[Metin]:
-*-*-

“En kötüsü işçi sınıfı kuşatılmış halde” diyen Prof. Dr. Bahçe, bu kuşatılmışlığın sınıfın sıradan üyelerinin özbilincini yaraladığına dikkat çekiyor. Bahçe, örgütlü olmanın ne kadar önemli olduğuna değiniyor.

En kötüsü işçi sınıfı kuşatılmış halde

Yazı Dizisi - Sınıf ayağa kalkarken 1 mayıs

Hazırlayan: Dilan ESEN

Pandemi ve ardından gelen ekonomik kriz, toplumun en düşük ücretlere mahkûm edilen kesimlerinden olan işçileri, neredeyse açlığa mahkûm etti. Prof. Dr. Serdal Bahçe ile işçi sınıfının içinde bulunduğu yoksulluğu ve bundan çıkış yollarını, nasıl bir mücadele yürütülmesi gerektiğini konuştuk.

Türkiye özellikle son yıllarını ekonomik krizin ve pandeminin yarattığı yoksulluğa mahkûm edildi, bunlardan da en çok etkilenenin işçiler olduğu söyleniyor. İşçiler, nasıl bir buhranın içinde?

Türkiye işçi sınıfı son dört yıl içinde ülkenin başına gelen üç büyük çöküntüden –ekonomik kriz, pandemi ve deprem– en fazla etkilenen toplumsal kesimdir. İşçilerin içinde bulundukları buhran yeni değil. Örgütsüzlük, çalışma rejiminin esnekleşmesi, sendikasızlaşma, çalışma ile ilgili yasal mevzuatın sermaye lehine değiştirilmesi; tüm bunlar işçi sınıfında hem fiziksel hem de moral bir buhranı çoktandır beslemekteydi. Şu son dört yıl buhranı yaratmadı, onun derinliğini gösterdi. Peki, bu buhran nasıl bir buhran? Öncelikle özellikle son dört yıldır işçilerin hem milli gelirden aldıkları pay hem de reel ücretleri hızla aşınmaktadır. Bu ikisi birleştiğinde ortalama bir işçi ailesinin kapitalizmin yarattığı ekonomik zorluklarla baş etme kapasitesi giderek eridi. Bugün işçilerin yüzde 50-60’ı asgari ücret civarında ücret almaktadır. Asgari ücret ise yoksulluğun ötesinde, açlığa işaret etmektedir.

-*-*-

[İncelenecek Veriler]:
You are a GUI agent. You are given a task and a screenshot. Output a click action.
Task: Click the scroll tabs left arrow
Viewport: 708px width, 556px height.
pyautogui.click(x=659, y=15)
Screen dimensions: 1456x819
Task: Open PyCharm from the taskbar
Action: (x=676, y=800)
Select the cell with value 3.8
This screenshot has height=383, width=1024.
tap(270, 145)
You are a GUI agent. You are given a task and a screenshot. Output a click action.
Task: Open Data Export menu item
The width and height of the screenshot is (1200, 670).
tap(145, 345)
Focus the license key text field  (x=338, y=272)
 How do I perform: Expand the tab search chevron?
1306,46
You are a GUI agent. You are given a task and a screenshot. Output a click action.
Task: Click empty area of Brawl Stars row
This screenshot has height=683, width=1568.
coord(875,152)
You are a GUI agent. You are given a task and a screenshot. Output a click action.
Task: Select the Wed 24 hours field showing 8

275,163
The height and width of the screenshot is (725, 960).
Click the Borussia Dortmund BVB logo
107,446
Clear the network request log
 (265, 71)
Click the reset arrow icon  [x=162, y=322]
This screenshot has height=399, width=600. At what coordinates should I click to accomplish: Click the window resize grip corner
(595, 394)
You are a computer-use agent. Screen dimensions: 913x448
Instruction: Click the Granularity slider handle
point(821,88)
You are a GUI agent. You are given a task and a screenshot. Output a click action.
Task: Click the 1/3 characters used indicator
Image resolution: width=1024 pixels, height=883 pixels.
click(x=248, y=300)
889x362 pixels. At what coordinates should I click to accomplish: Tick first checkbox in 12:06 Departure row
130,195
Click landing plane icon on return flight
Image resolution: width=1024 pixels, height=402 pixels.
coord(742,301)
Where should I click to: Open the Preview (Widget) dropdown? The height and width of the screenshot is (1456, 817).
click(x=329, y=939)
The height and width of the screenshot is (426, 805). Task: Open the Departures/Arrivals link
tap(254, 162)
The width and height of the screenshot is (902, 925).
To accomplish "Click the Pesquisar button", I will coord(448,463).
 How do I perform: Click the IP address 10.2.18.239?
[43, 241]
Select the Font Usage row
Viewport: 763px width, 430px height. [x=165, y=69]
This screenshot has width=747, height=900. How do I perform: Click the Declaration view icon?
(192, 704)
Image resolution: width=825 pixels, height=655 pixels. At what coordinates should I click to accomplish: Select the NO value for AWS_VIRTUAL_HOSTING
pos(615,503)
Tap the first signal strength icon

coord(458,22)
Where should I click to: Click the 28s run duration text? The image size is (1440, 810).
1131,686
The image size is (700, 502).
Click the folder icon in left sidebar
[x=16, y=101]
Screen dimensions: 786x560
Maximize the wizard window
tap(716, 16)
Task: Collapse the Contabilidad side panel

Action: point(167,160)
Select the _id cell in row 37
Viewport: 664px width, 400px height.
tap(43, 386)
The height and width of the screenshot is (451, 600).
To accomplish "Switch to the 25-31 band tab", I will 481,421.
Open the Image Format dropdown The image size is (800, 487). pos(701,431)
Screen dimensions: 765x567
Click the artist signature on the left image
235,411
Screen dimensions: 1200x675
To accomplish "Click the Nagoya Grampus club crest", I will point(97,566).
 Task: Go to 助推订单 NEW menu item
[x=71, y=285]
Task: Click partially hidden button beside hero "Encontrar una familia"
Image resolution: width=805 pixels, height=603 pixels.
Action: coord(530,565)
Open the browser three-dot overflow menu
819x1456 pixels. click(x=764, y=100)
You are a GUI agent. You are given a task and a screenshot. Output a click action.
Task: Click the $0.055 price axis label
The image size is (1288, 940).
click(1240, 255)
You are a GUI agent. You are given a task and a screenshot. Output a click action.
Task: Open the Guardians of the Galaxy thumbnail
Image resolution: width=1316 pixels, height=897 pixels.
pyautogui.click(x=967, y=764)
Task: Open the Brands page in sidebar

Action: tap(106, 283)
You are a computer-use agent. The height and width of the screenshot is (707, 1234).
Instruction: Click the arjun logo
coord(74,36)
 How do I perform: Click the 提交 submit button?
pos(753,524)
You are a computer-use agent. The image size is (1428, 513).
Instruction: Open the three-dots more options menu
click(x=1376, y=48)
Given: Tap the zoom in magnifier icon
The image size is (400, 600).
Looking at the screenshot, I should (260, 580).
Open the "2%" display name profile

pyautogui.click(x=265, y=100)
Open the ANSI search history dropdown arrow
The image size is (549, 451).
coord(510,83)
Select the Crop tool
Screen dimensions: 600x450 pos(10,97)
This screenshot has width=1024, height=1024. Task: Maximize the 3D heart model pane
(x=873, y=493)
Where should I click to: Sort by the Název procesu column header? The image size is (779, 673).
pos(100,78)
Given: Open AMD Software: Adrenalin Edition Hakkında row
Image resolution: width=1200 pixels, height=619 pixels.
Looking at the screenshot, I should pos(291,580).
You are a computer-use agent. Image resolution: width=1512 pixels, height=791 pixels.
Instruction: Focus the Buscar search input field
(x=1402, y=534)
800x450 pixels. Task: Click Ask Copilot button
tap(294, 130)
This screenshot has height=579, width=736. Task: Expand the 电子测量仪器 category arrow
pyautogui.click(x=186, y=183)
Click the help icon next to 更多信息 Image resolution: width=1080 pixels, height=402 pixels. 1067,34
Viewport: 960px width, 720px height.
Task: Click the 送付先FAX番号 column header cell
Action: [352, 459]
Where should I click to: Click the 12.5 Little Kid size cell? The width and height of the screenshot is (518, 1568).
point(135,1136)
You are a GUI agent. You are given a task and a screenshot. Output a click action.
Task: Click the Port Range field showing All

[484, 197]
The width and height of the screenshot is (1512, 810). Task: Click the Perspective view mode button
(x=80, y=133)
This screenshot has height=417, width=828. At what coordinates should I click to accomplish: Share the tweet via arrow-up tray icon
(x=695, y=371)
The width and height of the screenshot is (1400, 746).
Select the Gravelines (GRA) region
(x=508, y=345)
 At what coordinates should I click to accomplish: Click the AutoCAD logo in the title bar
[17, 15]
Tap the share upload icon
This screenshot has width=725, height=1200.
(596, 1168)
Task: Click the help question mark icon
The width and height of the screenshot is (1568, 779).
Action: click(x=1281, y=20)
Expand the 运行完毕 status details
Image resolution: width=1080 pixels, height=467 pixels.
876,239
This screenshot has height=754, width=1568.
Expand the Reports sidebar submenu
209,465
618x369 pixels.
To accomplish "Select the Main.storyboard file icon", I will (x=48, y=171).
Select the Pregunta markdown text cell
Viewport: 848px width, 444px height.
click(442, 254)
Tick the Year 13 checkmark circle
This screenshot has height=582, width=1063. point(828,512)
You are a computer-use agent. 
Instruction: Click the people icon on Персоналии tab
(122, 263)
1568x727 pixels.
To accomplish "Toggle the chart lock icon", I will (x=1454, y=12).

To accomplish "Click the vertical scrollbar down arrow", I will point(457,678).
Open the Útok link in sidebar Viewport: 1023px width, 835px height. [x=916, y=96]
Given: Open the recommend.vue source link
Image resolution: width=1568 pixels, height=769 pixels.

-*-*-

[Alıştırma Bölümleri]:
1 – İşçi sınıfı söyleşisinde geçen “Bugün işçilerin yüzde 50-60’ı asgari ücret civarında ücret almaktadır.” cümlesini İngilizceye çevirin.
2 – İşçi sınıfı söyleşisini son cümleden sonra gelecek kısımla sürdürün.
Malzemenin bu alıştırmada hiçbir işlevi yoktur.

[Verilen Yanıtlar]:
1 – Today, 50–60 percent of workers earn wages around the minimum wage.

2 –
İkincisi işçi sınıfının maddi refahına ilişkin göstergeler de tepe aşağı gitmektedir. Örneğin işçi sınıfı içinde ev sahipliği oranı sürekli düşmektedir. İşçi sınıfımız borçlu bir işçi sınıfıdır, en temel hayati gereksinimlerini karşılamak için bile borçlanmak zorunda kalmaktadır. Borçlanan bir işçi sınıfı ise direnme kapasitesini yitirmektedir. İşçi sınıfı ayrıca örgütsüz ve sendikasızdır.

Toplu sözleşmelerin kapsamı altındaki işçi sayısı tüm işçi sınıfının çok ama çok küçük bir oranıdır. Kısacası kendi emek gücü için pazarlık edebilme yetisine sahip çok az sayıda işçi vardır. Bu durum kuşkusuz işçi sınıfının özgüvenini onarılamayacak derecede yaralamaktadır. Ancak en kötüsü işçi sınıfı kuşatılmış haldedir. Bu kuşatılmışlık sınıfın sıradan üyelerinin özbilincini yaralamaktadır. Türkiye’de işçi sınıfının yoğun olarak bulunduğu bölgelerdeki siyasal tercihlere bir bakın bu kuşatılmışlığın boyutlarını anlarsınız. Direnişin yerini tevekkülün, sınıfın örgütlü gücünün yerini dağınıklığın, sınıf bilincinin yerini ise çaresiz bir kölelik bilincinin aldığı görülüyor.Kısacası işçi sınıfının ekonomik buhranı moral ve fiziksel buhranını besliyor, bu ise içinde bulunduğu ekonomik buhranı derinleştiriyor. Emekçiler yoğun darboğazın içinde olduklarından sık sık ek zam talep ediyor.

Ek zam neden en acil talebe dönüştü?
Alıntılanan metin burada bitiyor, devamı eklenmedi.